TYPE: Torpedo bomber, minelaying, reconnaissance, air-sea rescue aircraft
ACCOMMODATION: Crew of four
POWER PLANT: Two BMW VI 6.0 liquid-cooled engines, rated at 660 hp each
PERFORMANCE: 137 mph at sea level
COMMENT: The Heinkel He 59 was a German biplane designed in 1930 resulting from a requirement for a torpedo bomber and reconnaissance aircraft able to operate with equal facility on wheeled landing gear or twin-floats.
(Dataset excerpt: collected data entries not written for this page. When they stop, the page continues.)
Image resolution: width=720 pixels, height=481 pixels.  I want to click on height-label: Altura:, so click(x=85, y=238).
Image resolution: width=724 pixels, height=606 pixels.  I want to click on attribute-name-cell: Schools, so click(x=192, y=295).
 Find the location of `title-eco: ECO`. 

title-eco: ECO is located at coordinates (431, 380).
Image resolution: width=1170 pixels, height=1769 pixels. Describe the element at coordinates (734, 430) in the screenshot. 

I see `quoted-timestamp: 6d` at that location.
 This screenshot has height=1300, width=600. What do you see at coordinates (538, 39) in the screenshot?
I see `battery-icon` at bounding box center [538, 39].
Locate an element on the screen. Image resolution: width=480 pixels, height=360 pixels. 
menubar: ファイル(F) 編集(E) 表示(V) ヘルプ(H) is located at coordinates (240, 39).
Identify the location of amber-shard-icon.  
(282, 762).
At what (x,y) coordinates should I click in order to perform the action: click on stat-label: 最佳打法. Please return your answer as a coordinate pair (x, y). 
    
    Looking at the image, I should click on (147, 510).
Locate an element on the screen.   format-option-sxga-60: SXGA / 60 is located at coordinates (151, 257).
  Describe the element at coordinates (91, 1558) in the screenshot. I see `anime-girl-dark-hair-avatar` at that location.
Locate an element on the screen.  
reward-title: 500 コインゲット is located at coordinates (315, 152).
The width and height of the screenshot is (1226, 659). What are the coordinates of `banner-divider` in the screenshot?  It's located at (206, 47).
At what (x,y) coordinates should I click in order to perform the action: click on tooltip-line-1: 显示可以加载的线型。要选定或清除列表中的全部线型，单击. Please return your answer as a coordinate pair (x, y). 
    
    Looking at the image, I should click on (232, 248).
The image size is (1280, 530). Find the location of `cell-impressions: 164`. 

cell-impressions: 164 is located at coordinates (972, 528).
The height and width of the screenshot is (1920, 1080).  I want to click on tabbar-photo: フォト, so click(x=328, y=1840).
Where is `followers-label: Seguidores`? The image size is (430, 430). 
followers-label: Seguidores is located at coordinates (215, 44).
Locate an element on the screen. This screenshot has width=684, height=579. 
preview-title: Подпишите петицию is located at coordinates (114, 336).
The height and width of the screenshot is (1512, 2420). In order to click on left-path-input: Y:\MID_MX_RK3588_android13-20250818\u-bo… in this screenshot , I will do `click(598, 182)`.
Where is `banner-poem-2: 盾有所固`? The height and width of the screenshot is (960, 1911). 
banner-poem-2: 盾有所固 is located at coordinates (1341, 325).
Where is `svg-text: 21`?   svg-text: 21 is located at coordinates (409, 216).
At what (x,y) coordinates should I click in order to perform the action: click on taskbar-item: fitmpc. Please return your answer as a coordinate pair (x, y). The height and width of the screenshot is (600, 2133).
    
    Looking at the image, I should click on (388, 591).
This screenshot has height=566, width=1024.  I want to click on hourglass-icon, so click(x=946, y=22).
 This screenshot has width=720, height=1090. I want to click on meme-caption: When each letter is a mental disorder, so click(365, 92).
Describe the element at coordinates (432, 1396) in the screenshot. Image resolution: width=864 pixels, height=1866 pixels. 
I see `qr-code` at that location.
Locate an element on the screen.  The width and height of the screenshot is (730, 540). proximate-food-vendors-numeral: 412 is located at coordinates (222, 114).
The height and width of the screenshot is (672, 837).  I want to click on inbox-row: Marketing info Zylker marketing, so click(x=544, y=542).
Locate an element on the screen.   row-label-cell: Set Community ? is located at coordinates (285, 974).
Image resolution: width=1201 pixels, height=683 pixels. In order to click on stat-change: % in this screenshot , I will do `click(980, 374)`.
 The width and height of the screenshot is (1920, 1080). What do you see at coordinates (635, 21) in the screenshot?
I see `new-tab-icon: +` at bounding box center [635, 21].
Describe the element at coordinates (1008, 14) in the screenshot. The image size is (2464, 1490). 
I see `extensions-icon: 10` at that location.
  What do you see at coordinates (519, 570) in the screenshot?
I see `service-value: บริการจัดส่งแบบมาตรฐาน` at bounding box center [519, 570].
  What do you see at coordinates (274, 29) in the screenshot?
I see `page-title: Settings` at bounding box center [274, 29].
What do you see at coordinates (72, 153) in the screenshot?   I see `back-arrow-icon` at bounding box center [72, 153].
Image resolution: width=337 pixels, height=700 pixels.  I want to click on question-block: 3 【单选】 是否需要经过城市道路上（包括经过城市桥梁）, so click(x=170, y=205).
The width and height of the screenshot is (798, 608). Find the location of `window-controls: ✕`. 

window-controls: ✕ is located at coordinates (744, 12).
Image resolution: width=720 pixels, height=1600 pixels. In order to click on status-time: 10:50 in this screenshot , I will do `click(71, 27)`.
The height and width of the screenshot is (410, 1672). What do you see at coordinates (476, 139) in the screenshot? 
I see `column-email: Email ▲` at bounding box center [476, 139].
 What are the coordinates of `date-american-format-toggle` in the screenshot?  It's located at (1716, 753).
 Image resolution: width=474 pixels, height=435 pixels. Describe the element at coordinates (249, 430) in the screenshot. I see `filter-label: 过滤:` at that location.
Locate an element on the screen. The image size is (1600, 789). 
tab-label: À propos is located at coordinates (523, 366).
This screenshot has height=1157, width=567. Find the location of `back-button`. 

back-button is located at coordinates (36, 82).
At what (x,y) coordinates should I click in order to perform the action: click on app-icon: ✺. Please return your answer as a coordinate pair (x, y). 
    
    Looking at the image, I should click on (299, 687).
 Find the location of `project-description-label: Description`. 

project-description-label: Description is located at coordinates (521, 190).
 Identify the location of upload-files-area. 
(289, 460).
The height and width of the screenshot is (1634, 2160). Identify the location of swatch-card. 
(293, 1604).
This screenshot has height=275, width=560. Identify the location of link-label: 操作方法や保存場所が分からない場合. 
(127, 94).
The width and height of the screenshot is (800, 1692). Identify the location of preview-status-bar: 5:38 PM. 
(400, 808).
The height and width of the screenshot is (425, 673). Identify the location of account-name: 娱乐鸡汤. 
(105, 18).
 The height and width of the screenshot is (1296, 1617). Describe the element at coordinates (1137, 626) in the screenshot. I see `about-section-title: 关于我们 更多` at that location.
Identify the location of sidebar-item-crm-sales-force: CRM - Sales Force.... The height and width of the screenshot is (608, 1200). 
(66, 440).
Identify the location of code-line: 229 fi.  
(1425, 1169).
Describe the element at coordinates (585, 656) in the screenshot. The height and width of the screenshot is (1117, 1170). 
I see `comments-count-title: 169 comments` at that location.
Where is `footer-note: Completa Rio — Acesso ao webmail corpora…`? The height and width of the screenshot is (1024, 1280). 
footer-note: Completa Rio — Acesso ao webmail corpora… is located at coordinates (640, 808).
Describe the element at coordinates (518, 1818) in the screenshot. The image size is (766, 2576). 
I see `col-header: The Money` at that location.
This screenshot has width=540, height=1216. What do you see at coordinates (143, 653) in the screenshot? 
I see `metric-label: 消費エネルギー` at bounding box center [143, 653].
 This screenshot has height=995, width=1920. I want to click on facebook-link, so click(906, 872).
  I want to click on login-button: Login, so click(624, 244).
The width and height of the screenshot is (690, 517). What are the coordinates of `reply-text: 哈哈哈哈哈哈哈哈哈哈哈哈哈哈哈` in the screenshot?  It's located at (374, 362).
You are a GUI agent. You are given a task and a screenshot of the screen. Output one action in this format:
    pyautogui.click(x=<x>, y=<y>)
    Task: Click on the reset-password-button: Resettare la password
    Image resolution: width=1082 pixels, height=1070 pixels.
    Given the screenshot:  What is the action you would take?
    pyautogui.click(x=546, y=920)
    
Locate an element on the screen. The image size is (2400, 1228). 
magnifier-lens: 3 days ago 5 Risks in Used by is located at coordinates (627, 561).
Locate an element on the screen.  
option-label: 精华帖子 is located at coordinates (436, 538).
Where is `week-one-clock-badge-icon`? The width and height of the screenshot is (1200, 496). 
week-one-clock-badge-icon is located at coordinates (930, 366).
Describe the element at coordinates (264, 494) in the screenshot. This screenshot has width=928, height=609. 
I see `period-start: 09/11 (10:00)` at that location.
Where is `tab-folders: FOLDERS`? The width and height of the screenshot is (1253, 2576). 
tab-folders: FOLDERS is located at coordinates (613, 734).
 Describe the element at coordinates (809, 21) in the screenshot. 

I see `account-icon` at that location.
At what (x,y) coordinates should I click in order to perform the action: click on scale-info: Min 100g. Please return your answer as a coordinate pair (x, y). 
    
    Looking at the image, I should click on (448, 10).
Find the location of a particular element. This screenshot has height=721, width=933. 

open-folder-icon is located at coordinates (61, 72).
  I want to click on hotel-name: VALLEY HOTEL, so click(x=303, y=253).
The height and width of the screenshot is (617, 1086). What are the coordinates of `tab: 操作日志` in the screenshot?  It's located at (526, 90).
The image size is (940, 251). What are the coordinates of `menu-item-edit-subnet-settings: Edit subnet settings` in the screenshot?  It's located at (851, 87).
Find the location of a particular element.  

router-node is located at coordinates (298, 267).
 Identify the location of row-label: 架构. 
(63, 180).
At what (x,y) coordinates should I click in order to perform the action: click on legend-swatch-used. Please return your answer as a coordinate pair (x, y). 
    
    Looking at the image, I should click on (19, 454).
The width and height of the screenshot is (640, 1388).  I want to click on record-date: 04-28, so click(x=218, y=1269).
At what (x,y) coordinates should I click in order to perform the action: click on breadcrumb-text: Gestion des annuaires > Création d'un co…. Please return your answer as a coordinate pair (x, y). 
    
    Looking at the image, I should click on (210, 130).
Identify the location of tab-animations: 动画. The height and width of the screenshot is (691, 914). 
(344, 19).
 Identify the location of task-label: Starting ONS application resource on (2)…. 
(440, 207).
In 1930, the Heinkel Aircraft Company began developing an aircraft for the Reichsmarine, precursor of the Kriegsmarine. To conceal the true military intentions, the aircraft was officially a civil aircraft. The Heinkel He 59B landplane prototype was the first to fly, an event that took place in September 1931, but it was the He 59A floatplane prototype that paved the way for the He 59B initial production model, of which 142 were delivered in three variants. The Heinkel He 59 was a pleasant aircraft to fly; deficiencies noted were the weak engine, the limited range, the small load capability and insufficient armament.
The keels of the floats were used as fuel tanks – each one holding 900 l of fuel. Together with the internal fuel tank, the aircraft could hold a total of 2,700 l of fuel. Two fuel tanks could also be placed in the bomb bay, bringing the total fuel capacity up to 3,200 l. The propeller was fixed-pitch with four blades.
During the first months of WW II, the He 59 was used as a torpedo- and minelaying aircraft. Between 1940 and 1941 the aircraft was used as a reconnaissance aircraft and in 1941-42 as a transport, air-sea rescue, and training aircraft. In total 142 aircraft were built in various subtypes. The trainer and air-sea rescue version was designated Heinkel He 59D-1. The trainer models survived slightly longer in service than operational models, but all had been retired or destroyed by 1944 (Ref.: 24).